Activity » Report each line of the records below that holds the word "Task".

━━ Data for this exercise ━━

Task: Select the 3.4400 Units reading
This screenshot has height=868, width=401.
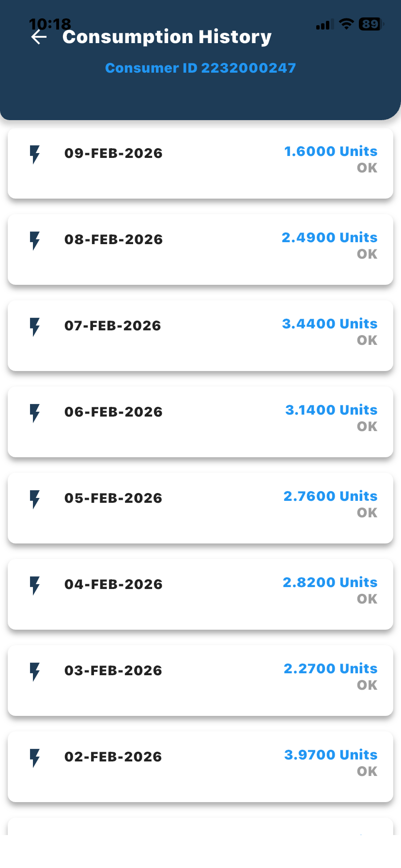Action: (329, 324)
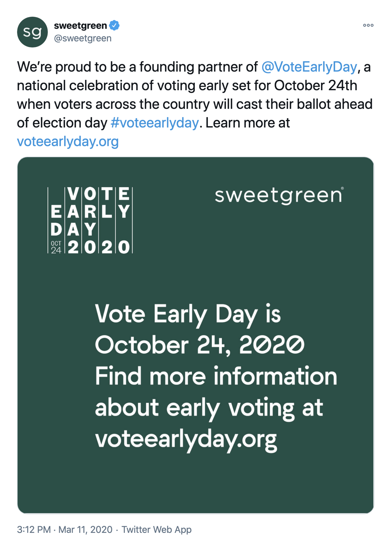Open the attached green image card
This screenshot has height=556, width=392.
point(196,335)
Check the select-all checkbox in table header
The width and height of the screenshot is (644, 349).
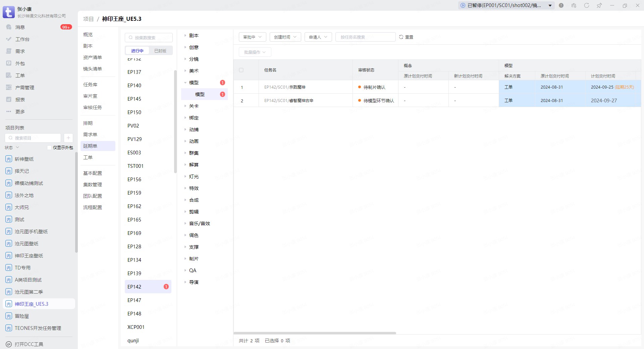pyautogui.click(x=241, y=70)
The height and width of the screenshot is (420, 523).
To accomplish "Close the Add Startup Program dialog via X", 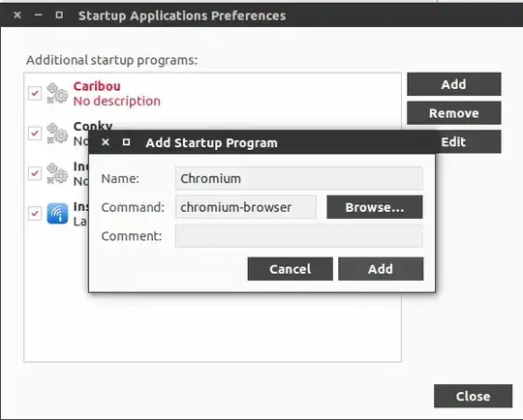I will [106, 142].
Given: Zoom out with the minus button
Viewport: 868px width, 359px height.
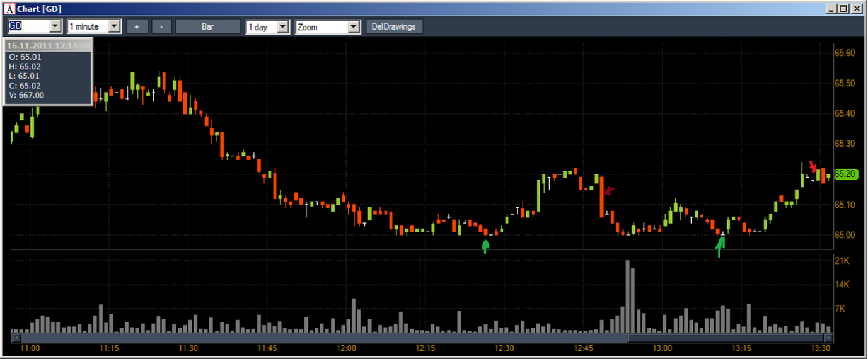Looking at the screenshot, I should [161, 26].
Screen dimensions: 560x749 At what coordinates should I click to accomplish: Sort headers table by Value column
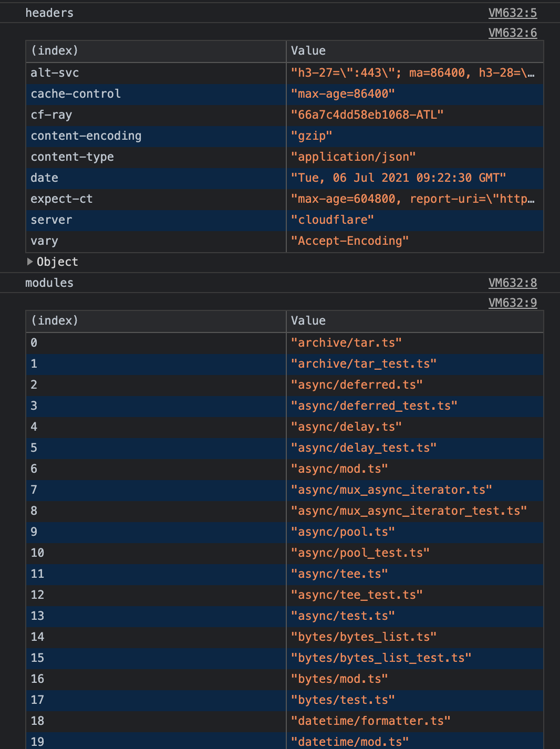(x=308, y=51)
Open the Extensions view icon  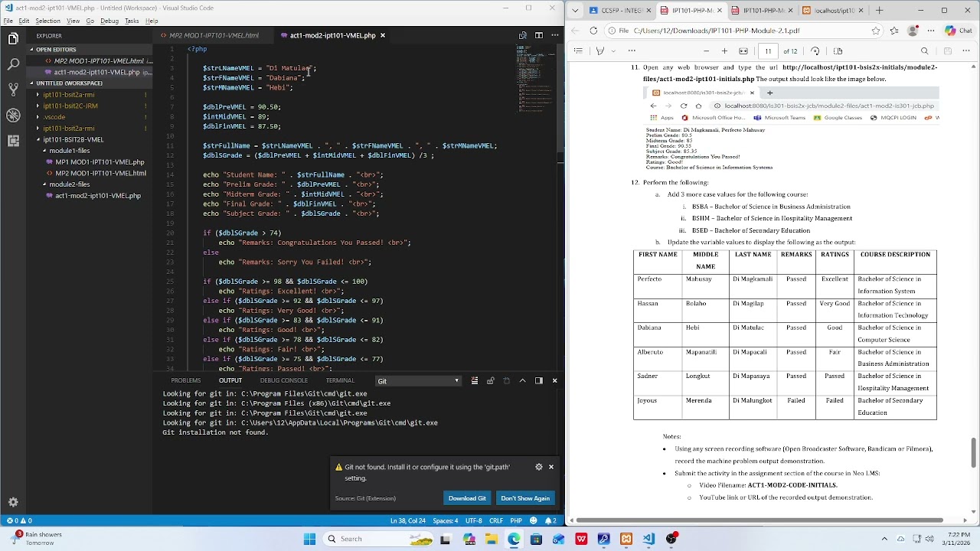pyautogui.click(x=13, y=141)
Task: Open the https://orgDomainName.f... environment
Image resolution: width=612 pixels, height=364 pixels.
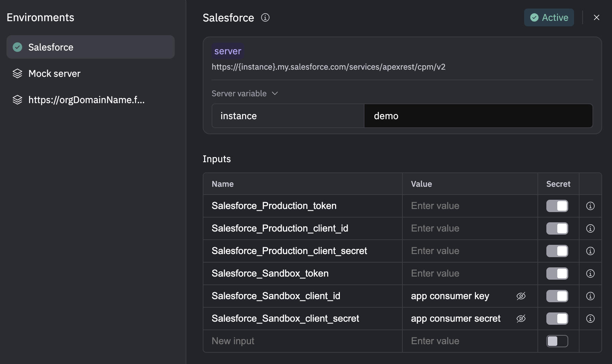Action: point(86,100)
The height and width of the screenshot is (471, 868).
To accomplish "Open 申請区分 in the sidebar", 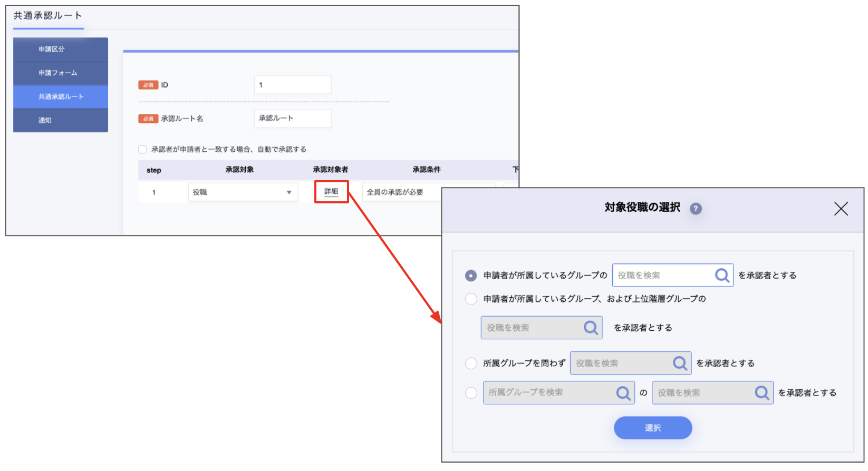I will (61, 49).
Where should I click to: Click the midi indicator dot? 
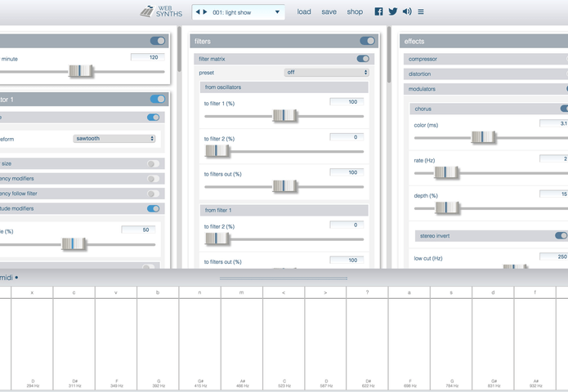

━━━

Answer to the exercise »
Task: Select the 3.4400 Units reading
Task: Open the https://orgDomainName.f... environment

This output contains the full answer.